### Directions
From the entries below, gather every line containing the string "size".

Stored data entries
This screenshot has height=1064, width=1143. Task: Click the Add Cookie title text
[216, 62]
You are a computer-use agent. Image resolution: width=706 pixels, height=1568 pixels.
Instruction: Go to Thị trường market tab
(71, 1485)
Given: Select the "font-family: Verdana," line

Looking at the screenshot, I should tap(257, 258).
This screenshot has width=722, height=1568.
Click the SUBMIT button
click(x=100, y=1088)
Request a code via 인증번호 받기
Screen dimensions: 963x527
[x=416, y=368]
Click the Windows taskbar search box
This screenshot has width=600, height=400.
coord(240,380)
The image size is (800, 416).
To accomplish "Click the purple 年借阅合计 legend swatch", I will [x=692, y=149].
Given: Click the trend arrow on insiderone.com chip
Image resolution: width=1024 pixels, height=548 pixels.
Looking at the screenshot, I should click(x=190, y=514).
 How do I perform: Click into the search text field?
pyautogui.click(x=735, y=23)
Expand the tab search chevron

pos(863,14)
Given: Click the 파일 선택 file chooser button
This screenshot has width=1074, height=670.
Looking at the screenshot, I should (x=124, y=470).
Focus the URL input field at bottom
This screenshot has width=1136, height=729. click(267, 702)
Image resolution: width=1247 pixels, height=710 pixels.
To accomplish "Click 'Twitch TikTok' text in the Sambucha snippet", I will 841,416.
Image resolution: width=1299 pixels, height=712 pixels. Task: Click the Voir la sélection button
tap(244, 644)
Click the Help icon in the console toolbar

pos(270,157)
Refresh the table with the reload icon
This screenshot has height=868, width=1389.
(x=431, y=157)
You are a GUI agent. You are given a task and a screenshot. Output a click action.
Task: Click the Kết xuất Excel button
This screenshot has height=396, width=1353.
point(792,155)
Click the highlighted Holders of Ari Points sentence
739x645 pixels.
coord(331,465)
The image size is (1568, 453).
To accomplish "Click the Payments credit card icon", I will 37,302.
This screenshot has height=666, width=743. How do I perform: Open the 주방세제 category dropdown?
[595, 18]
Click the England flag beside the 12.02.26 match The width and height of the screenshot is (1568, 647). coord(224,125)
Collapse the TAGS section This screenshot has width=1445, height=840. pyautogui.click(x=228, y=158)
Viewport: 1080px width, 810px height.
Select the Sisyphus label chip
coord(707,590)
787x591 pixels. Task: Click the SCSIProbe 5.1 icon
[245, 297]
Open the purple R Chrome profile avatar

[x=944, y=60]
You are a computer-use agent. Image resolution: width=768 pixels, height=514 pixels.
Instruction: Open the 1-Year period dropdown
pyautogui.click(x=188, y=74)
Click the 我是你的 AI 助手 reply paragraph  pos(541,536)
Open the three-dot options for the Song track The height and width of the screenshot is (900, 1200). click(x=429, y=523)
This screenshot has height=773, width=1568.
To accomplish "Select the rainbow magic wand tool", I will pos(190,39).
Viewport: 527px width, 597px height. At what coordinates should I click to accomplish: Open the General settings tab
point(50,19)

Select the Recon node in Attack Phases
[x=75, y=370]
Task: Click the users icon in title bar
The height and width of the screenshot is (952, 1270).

### Answer section
The image size is (800, 416).
The image size is (1568, 453).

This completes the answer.